▸ **Quoted passage**
* * *

The obvious alternative design would call T's default constructor. That design would be inconsistent, because some static objects would go uninitialized. It would also cause subtle problems, because a particular static definition could be uninitialized or initialized to 0 depending on whether T is an extern type or a typedef.

Except when calling constructors, parameter passing invokes constructor functions. Passing argument expression e to a parameter would be equivalent to initializing the parameter with that expression. When calling constructors, the value of the argument would be copied into the parameter.

When the lifetime of x ends, a destructor function would be called. The call would be treated much like the function call (?destroy)?(a). When a block ends, the objects that were defined in the block would be destroyed in the reverse of the order in which they are declared.

The storage class specifier register will have the semantics that it has in C++, instead of the semantics of C: it is merely a hint to the implementation that the object will be heavily used, and does not prevent programs from computing the address of the object.

Default Functions

In Cforall-as-is, every declaration with type-class type implicitly declares a default assignment function, with the same scope and linkage as the type. Extended Cforall would also declare a default default constructor and a default destructor.

{
    extern type T;
    T t;           // calls external constructor for T.

* * *

▸ **Source data**
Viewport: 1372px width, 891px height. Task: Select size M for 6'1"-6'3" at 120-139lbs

* * *

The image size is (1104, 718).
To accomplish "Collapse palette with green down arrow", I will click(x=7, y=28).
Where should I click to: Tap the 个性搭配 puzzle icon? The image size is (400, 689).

* * *

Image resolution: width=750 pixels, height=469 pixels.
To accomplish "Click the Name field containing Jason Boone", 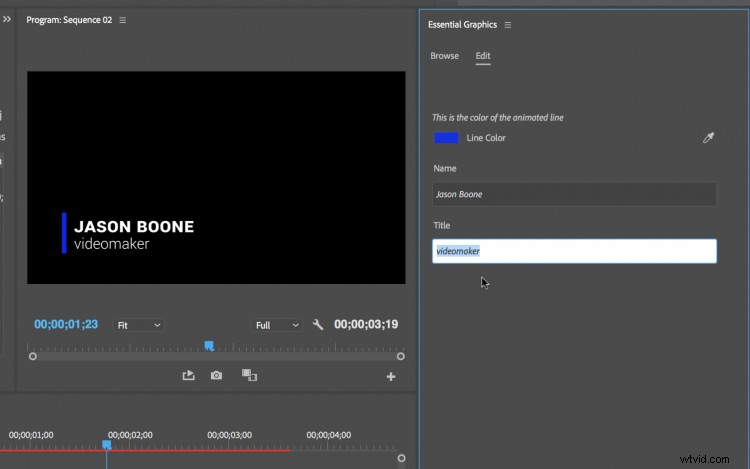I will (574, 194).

* * *

▸ **Required actions**
- a) Answer these questions using the passage on Cforall constructors and destructors:
(i) When a block ends, in what order are the objects defined in that block destroyed?
(ii) What does the storage class specifier register indicate to the implementation?
(iii) Besides the default assignment function, what would Extended Cforall also declare?
- b) In the listing, turn the lines from the line with "The image size is (1104, 718)." up to and including the line with "Where should I" into a numbered list, leaving out any blank lines.

▸ **Exercise results**
- a)
(i) They are destroyed in the reverse of the order in which they are declared.
(ii) It is merely a hint that the object will be heavily used, and it does not prevent programs from computing the object's address.
(iii) It would also declare a default default constructor and a default destructor.

- b)
1. The image size is (1104, 718).
2. To accomplish "Collapse palette with green down arrow", I will click(x=7, y=28).
3. Where should I click to: Tap the 个性搭配 puzzle icon? The image size is (400, 689).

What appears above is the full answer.